Exkurs zur Entstehung des Weinlandes Franken und zur Geschichte des Weinbaus


Die eigentliche Landschaftsbildung des heutigen Frankenlandes setzte erst im Tertiär, d.h. vor etwa 40 Millionen Jahren ein, und wieder war es das Wasser mit seiner Erosionskraft, das Täler einsägte, Berge und Ebenen entstehen ließ und schließlich im Zusammenhang mit dem Grabenbruch am Oberrhein eine gigantische Fließrichtungsumkehr der ganzen Flußläufe bewirkte, die letztlich die müßige Schlange Main erst entstehen ließ, indem sich alte Nord-Süd-Täler mit neuen Ost-West Talstücken zusammenschlängelten.

Wie um das Weinland Franken für alle Zeiten als solches in der Geographie festzuschreiben, ergab es sich hierbei, daß das Maindreieck zusammen mit der Fränkischen Saale und dem Oberlauf der Wern die deutliche Form einer Weintraube in die Landkarte zeichneten.

Wasser also lieferte den Nährboden, Wasser schuf die zahlreichen Hänge, an denen der Wein erst so richtig zum Kochen kommen kann, und vor noch nicht allzu langer Zeit entlarvte das Nitrat im beigefügten Wasser eine Reihe von Weinpanschern. Dionysos, der Weingott, und Okeanos, der Wassergott, halten für alle Zeiten zusammen.

Wir sind erdgeschichtlich noch im Tertiär, dem Erdzeitalter, in dem aus versteinerten Ablagerungen erstmals Laub und Traubenkerne der wilden Weinrebe nachgewiesen sind. Nun folgt weinbaugeschichtlich ein gewaltiger Sprung bis etwa 6000 v. Chr., wo einem vornehmen Menschen in der Nähe von Damaskus eine kleine Traubenpresse mit ins Grab gelegt wurde und damit der bis dato erste Weinbauer lokalisiert werden konnte. Dann jedoch verdichten sich die Nachweise für Weinbau schlagartig: im alten Mesopotamien waren die Schriftzeichen für Wein und Leben identisch, die Ägypter betrachteten Wein bereits als heiliges Getränk und die gesamte griechische Geschichte ist ohne Wein nicht denkbar. Homer erwähnt Wein und Reben in der Ilias 49mal und in der Odyssee gar 85mal.

In der Bibel ist nicht weniger als an 500 Stellen vom Wein die Rede, und Noah pflanzte als erstes Weinreben, nachdem er der Sintflut entkommen war. Als erstes Wunder verwandelt Jesus bei der Hochzeit zu Kana Wasser zu Wein.
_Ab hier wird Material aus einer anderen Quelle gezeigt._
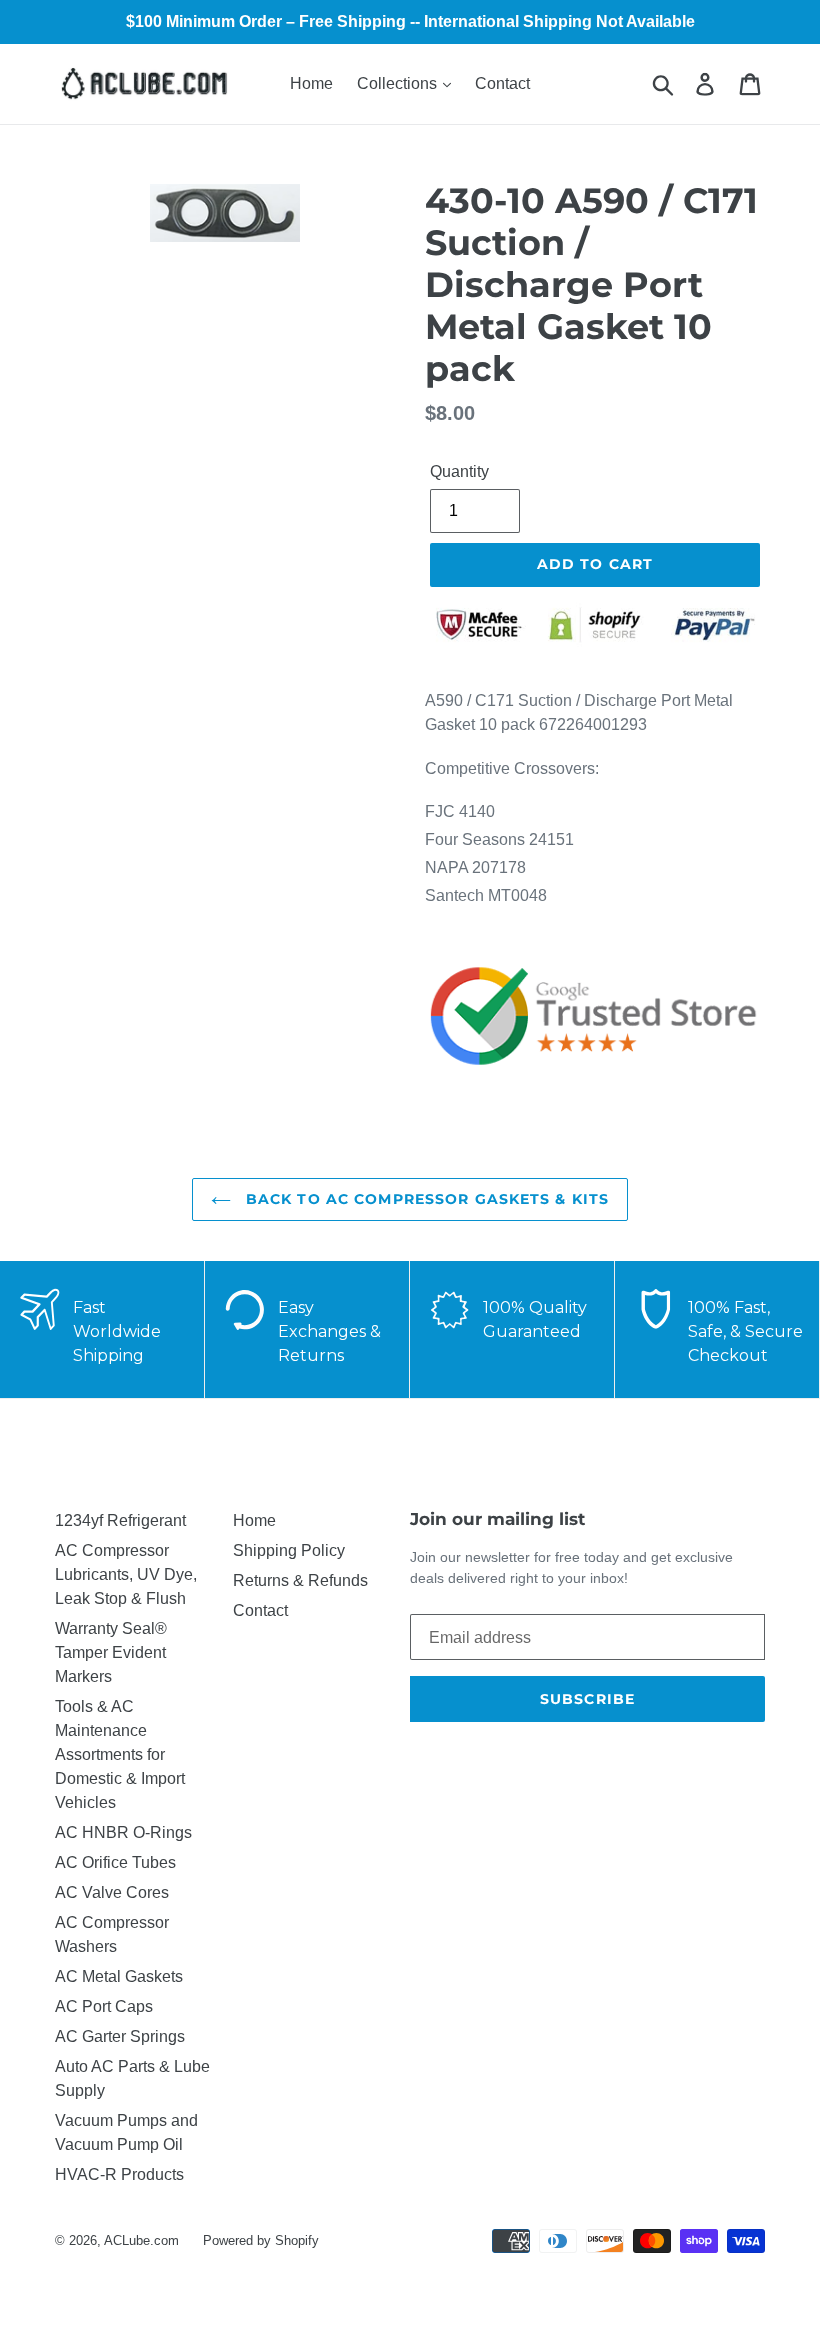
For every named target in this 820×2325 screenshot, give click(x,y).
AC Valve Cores (112, 1892)
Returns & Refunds (300, 1580)
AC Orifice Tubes (115, 1862)
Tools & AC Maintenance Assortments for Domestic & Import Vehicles (120, 1754)
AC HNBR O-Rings (123, 1832)
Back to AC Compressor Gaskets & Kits (425, 1199)
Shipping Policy (289, 1550)
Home (311, 83)
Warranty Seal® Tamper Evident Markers (111, 1652)
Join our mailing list (497, 1519)
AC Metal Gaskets (119, 1976)
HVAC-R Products (119, 2174)
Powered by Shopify (261, 2240)
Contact (502, 83)
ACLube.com (141, 2240)
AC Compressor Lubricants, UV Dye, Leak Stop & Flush (126, 1574)
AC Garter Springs (120, 2036)
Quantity (459, 471)
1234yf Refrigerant (120, 1520)
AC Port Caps (104, 2006)
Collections (399, 83)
Der Sprung von der christlichen Liturgie zu den drei Frankenaposteln wäre jetzt bereits ein leichter, aber es gilt noch ein wenig Licht in die Trinksitten unserer Vorfahren vor der Völkerwanderung zu bringen - der Kelten und der Germanen - und vor allem dem zweiten klassischen Wein-volk der Antike, den Römern, unsere Referenz zu erweisen.

Sowohl die Kelten als auch die Germanen waren große Weinliebhaber, wobei sie bis heute nur als Weinimporteure bekannt sind. Dies beweisen die zahllosen etruskischen Transportamphoren genauso wie die in keltischen Gräbern gefundenen etruskischen Weingeschirre, meist bestehend aus Schnabelkanne, Trinkschalen oder Trinkhörnern. Die Germanen bezogen ihren Wein hauptsächlich von den Römern, wie aus schriftlichen Quellen ersichtlich ist, und zwar zuerst aus dem Stammland und später in zunehmendem Maße aus der Provinz. So ist der mittlerweile fast lückenlos auch über die Zeit der Völkerwanderung hinweg nachgewiesene Weinbau an der Mosel von dem dort ansässigen römisch-gallischen Mischvolk wohl hauptsächlich dem Umstand zu verdanken, daß die eindringenden Germanen sich ihre gewohnte Weinquelle erhalten wollten.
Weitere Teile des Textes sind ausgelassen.